Telkom released its interim results for the six-month period ending September 30, 2025. On the surface, the headline number is extremely strong. According to the report, Telkom’s headline earnings per share (HEPS) from continuing operations reached 305.6 cents, while group revenue rose to R22.1 billion. HEPS is South Africa’s main profit gauge.
For a company that has spent years in a difficult turnaround, this triple-digit growth feels like a vindication. But for seasoned investors, the very metric that makes the headlines may be exactly what deserves the least attention. The market seems to have already priced in much of this mechanical leap. The real test is not quantity, but quality.

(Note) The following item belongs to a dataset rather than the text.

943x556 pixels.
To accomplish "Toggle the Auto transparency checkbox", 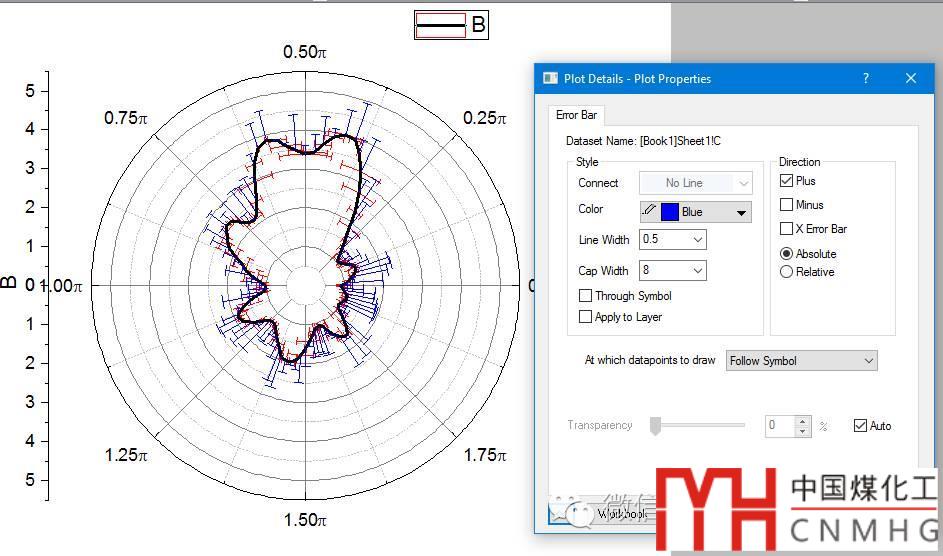I will (860, 426).
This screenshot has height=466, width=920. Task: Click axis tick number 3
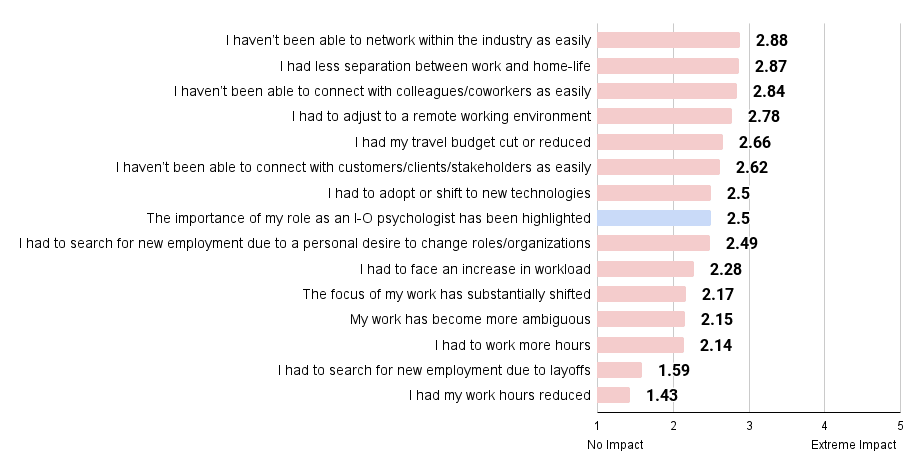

Telkom’s story has clearly moved beyond the “turnaround” and “disposal” narratives of full year 2025. The bigger questions now are about sustainability, margin strength, and the true underlying health of its data-driven engine. The recent numbers released ask us to look through the shiny headline to the substance beneath.
The 115% HEPS surge did not come from runaway operational growth. Much of it was a mathematical gift, driven by two key structural effects.

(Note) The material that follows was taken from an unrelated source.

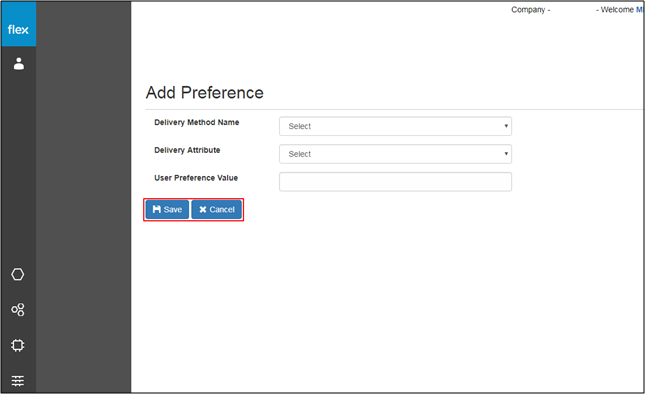Screen dimensions: 645x394
Task: Open the Delivery Attribute dropdown
Action: click(x=395, y=154)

First, the prior comparative period (H1 full year 2025) included significant once-off costs, a large derecognition loss related to the Telkom Retirement Fund and restructuring charges. Those non-recurring items depressed last year’s base, so their absence this year automatically lifts growth.
Second, Telkom’s de-leveraging strategy made a meaningful impact. After selling Swiftnet (its masts and towers business) for billions, Telkom used a large portion of that capital to pay down approximately R4.75 billion in debt. That repayment materially reduced its finance costs. In the results, we see the benefit, lower net finance charges, less risk, and a more stable platform for future dividends.
These are not cosmetic gains. The balance-sheet repair is real, and it contributes significantly to the earnings beat. But while debt reduction and fewer one-offs are critical to Telkom’s health, they are not the same thing as accelerating core operations.
With structural gains accounted for, the operational businesses provide a better picture of underlying health. In quarter one in full year 2026, mobile service revenue had grown by 7.8%. The current half-year results confirm whether that momentum held.
Telkom’s mobile business remains central. Blended Average Revenue Per User (ARPU) in quarter one was R75, while prepaid average revenue per user (ARPU) slipped to R58 as the business expanded into lower-income, non-metro regions. The results indicate that blended ARPU has largely retained or held around R75 based on market reporting, showing the company is maintaining profitable growth.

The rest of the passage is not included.